# WHAT TO DO
Collect all lines from the records below that include the word "link".

Records from a data collection
========================

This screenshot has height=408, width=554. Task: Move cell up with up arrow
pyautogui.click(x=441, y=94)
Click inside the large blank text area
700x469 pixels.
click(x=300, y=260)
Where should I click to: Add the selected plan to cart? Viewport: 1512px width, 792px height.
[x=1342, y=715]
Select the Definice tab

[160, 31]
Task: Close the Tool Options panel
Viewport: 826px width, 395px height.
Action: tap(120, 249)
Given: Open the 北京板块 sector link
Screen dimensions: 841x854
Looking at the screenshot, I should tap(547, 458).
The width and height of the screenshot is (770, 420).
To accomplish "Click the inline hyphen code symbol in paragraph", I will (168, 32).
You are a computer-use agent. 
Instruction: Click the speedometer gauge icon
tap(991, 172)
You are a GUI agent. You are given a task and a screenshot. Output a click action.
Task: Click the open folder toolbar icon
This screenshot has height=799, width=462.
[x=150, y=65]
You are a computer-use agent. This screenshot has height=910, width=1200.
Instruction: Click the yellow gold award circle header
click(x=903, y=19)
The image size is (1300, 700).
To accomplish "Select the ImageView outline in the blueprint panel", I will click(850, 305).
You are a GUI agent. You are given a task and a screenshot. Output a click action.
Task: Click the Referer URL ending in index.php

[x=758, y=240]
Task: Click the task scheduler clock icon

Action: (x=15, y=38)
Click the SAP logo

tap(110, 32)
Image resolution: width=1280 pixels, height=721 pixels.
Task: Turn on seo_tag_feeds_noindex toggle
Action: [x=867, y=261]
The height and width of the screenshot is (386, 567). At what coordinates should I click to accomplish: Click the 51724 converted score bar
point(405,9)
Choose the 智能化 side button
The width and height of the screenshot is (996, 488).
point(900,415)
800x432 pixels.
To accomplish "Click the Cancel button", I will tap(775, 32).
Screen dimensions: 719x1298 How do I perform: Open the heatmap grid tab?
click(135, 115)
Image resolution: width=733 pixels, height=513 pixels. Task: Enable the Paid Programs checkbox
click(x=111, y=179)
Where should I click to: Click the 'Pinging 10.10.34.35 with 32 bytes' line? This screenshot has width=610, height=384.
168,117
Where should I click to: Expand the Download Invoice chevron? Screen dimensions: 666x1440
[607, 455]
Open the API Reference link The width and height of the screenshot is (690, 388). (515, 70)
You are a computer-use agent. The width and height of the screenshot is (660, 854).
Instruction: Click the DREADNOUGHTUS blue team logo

========================

# EXERCISE ANSWER
Given: Open the 北京板块 sector link
Open the API Reference link The width and height of the screenshot is (690, 388). (515, 70)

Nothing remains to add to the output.